In Holy Baptism, the Divinely-inspired St. Paul writes to the Galatians, we put on Christ (Galatians 3:27). As today’s Introit quoted Isaiah (Isaiah 61:10; antiphon: Psalm 146:2), the Lord has clothed us with the garments of salvation; He has covered us with the robe of righteousness, as a bridegroom decks himself like a priest with a beautiful headdress—at least in Isaiah’s time—and as a bride adorns herself with her jewels. Our Lutheran Confessions point especially to individual Absolution as a way that we who are pressed by our sins know and not doubt God’s will to save us and the peace and comfort that His salvation brings (Formula of Concord, Solid Declaration, X:36-38). And, today’s Old Testament Reading’s mentioning a feast of rich food full of marrow and of aged wine well refined (Isaiah 25:6-9) and the Parable of the Wedding Feast in today’s Gospel Reading may make us think especially of the Sacrament of the Altar, where we eat bread that is the Body of Christ given for us and drink wine that is the Blood of Christ shed for us, and so we receive forgiveness of sins and so also life and salvation. As in the Parable, servants keep the unrepentant, who refuse to be clothed in Christ’s righteousness, from partaking, but we who repent are worthy and wellprepared and so partake of this Wedding Feast, what is often called a foretaste of the feast to come in the eternity of heaven (Revelation 19:7, 9).

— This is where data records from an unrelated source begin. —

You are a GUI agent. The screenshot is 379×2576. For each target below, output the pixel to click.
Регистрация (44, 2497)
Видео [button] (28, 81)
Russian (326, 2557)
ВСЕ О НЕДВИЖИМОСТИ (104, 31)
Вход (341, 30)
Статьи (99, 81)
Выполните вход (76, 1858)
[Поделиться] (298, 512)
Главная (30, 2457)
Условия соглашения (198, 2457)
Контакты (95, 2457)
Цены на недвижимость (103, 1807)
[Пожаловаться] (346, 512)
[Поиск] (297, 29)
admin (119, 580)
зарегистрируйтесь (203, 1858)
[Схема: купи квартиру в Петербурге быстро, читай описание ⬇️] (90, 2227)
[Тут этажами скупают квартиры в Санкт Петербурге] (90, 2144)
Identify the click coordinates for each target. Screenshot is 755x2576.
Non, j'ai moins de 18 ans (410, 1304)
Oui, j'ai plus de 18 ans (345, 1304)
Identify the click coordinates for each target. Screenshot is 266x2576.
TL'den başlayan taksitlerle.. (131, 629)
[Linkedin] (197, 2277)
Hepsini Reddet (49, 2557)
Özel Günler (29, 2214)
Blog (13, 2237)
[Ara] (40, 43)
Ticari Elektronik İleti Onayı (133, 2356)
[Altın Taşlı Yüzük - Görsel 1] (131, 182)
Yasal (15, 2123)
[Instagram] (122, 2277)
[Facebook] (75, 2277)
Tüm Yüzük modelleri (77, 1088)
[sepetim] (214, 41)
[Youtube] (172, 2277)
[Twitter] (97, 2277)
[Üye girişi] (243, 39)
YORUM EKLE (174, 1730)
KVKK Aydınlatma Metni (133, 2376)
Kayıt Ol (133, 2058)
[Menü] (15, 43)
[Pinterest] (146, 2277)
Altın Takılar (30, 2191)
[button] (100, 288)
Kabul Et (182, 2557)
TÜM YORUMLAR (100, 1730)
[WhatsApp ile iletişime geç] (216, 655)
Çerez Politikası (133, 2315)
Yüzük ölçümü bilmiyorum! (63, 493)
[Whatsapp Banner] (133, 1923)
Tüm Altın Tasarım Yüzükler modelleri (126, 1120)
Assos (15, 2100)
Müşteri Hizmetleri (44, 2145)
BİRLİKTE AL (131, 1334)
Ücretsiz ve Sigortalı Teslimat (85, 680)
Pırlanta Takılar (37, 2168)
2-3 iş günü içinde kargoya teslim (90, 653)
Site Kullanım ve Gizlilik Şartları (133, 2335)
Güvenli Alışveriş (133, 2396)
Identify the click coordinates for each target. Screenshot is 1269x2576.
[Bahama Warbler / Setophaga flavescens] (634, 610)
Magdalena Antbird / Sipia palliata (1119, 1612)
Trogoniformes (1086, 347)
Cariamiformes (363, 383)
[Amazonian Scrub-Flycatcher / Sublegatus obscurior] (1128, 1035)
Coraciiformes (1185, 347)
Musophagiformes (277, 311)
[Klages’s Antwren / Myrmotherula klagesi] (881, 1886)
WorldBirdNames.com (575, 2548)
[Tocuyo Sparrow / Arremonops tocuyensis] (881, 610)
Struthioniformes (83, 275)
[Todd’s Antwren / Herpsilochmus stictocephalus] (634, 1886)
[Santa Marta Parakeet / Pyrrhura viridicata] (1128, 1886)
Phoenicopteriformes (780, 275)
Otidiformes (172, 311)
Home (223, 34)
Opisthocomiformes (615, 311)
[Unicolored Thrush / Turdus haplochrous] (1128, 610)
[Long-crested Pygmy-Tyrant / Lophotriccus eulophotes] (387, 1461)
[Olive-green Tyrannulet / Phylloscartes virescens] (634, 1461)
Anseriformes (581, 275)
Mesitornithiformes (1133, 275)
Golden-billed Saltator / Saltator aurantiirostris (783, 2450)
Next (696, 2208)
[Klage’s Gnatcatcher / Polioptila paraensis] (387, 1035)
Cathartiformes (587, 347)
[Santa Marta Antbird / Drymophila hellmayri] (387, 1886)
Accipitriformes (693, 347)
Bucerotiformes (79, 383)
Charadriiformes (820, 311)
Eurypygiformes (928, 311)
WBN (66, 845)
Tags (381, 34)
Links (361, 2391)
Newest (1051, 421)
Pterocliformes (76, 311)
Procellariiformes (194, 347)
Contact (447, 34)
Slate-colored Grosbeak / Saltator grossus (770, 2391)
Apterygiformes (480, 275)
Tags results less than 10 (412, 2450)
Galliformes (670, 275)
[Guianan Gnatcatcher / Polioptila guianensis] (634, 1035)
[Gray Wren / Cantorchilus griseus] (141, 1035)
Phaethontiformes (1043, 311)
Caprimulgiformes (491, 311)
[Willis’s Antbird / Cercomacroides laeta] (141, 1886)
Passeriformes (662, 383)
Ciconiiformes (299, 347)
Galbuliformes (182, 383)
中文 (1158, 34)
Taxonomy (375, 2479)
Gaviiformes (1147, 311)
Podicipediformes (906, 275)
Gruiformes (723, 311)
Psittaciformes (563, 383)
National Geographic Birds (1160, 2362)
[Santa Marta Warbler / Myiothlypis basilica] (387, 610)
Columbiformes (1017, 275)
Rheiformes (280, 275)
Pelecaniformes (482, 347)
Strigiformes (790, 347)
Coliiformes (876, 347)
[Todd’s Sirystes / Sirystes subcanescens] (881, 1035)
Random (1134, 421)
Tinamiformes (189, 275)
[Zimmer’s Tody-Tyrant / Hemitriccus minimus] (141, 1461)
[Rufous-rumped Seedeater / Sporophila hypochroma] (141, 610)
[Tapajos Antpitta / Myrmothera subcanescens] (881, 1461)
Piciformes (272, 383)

The present and future division between those who reject and pervert God’s Means of Grace (Formula of Concord, Solid Declaration, XI:41) and those who repent and faithfully make use of God’s Means of Grace can be difficult for us to understand and accept. God allows Himself to be resisted as He works through His Means of Grace! In the Parable of today’s Gospel Reading, those invited reject the invitation, and at least one of even those who did not reject the invitation rejected the wedding garment. So, Jesus says “many are called, but few are chosen”, which we should understand as meaning, as the Parable makes clear, that “all” are invited but only “some” of those end up coming and staying. Still, the Wedding Feast ultimately is filled with the full number of those who are to be saved. There are presently wars and rumors of wars, as there have been since the time of our Lord’s prophecy (Matthew 24:6). The general warning signs of the Lord’s final coming arguably have been fulfilled since His crucifixion and resurrection! Despite false teaching all around us in the world, nothing else “needs” to happen in order for Him to come that final time—nothing that we do, and nothing involving the secular “State of Israel”.

“War and the Wedding Feast” hardly seem to belong together, but “War and the Wedding Feast” fit together both in the Parable and in the real world. As we heard in today’s Epistle Reading (Philippians 4:4-13), we do not need to be anxious about anything, and through Christ we can be content in whatever situation we are in. And, as described in the Old Testament Reading, on the Last Day, when we are in the light and joy of the Lord’s eternal presence and so in glorified bodies, He will wipe away tears from our faces. So, already now let us be glad and rejoice in His salvation!

Amen.

The peace of God, which passes all understanding, keep your hearts and minds in Christ Jesus. Amen.